- Supplied information:
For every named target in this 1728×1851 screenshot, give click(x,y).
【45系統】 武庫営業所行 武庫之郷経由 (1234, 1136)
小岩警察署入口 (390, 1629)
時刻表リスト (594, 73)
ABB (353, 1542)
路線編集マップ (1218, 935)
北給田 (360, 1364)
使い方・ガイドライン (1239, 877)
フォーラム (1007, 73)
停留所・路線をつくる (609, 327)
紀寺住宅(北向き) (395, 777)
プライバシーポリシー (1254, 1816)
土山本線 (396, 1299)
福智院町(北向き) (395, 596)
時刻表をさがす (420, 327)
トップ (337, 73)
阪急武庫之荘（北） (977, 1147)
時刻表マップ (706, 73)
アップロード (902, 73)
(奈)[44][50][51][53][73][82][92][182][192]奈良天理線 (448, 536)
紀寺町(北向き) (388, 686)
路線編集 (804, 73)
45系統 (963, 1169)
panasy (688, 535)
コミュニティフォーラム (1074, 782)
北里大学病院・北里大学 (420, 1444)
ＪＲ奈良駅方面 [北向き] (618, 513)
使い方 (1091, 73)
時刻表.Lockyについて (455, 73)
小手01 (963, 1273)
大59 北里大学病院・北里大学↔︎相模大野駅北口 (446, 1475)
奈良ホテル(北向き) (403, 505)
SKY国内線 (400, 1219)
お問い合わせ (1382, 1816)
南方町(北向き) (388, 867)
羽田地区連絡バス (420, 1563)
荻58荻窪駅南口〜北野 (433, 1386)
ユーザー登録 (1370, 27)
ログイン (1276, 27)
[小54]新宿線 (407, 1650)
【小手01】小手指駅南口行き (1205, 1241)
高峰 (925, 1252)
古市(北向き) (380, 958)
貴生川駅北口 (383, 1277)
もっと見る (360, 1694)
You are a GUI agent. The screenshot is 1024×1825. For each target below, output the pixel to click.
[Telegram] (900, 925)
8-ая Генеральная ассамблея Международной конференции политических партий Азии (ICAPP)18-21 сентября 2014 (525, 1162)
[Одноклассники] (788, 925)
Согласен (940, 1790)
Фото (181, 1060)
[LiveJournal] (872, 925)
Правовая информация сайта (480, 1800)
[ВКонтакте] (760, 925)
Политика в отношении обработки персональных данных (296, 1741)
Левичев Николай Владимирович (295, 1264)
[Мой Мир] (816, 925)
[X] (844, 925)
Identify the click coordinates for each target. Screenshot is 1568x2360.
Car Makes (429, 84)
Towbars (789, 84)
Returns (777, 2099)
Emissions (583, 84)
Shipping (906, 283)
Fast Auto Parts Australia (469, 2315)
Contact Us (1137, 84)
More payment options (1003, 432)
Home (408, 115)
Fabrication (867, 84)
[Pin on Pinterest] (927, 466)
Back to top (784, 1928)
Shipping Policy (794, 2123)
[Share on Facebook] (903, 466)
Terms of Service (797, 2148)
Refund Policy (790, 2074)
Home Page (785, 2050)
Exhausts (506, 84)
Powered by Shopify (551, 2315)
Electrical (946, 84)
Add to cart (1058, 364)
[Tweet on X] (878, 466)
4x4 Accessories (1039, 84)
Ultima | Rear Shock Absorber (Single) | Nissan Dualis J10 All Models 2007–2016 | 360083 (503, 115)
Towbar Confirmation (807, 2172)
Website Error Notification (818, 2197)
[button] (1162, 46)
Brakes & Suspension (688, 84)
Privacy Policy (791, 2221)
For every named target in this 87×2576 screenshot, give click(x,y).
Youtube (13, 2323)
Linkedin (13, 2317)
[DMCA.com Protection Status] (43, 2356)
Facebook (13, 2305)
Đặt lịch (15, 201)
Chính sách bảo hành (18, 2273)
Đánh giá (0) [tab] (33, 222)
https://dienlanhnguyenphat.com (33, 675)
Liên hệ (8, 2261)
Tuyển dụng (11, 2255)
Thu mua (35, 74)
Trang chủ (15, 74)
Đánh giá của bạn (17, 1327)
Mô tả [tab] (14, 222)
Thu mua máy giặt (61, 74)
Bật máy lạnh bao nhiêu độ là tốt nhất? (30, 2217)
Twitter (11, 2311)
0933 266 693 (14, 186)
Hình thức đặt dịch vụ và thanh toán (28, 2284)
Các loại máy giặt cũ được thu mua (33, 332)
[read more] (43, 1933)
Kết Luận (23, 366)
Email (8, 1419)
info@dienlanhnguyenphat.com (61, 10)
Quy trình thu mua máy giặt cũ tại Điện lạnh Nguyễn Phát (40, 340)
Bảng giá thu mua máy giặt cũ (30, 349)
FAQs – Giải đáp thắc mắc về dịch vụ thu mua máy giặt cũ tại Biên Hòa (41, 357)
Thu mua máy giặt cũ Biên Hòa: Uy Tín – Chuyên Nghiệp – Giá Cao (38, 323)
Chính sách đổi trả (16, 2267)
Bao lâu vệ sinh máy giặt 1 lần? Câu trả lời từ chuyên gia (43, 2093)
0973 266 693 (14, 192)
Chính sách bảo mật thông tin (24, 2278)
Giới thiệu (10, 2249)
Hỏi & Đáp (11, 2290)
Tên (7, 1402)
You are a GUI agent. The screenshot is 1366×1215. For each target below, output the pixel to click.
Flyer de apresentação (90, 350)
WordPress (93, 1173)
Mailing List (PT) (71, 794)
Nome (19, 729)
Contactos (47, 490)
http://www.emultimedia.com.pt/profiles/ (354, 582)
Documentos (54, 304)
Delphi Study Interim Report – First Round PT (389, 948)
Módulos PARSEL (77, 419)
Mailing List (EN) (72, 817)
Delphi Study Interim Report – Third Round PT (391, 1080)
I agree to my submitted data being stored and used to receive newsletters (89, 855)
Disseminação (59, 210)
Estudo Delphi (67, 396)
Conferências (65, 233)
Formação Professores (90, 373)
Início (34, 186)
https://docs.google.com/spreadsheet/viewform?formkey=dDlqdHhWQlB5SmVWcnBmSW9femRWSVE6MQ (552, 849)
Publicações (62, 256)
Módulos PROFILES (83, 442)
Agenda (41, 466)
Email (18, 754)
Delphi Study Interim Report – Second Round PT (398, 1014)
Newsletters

- Try it:
What is wanted is a copy of every line in the listing that includes the word "Biên".

- Expected answer:
FAQs – Giải đáp thắc mắc về dịch vụ thu mua máy giặt cũ tại Biên Hòa (41, 357)
Thu mua máy giặt cũ Biên Hòa: Uy Tín – Chuyên Nghiệp – Giá Cao (38, 323)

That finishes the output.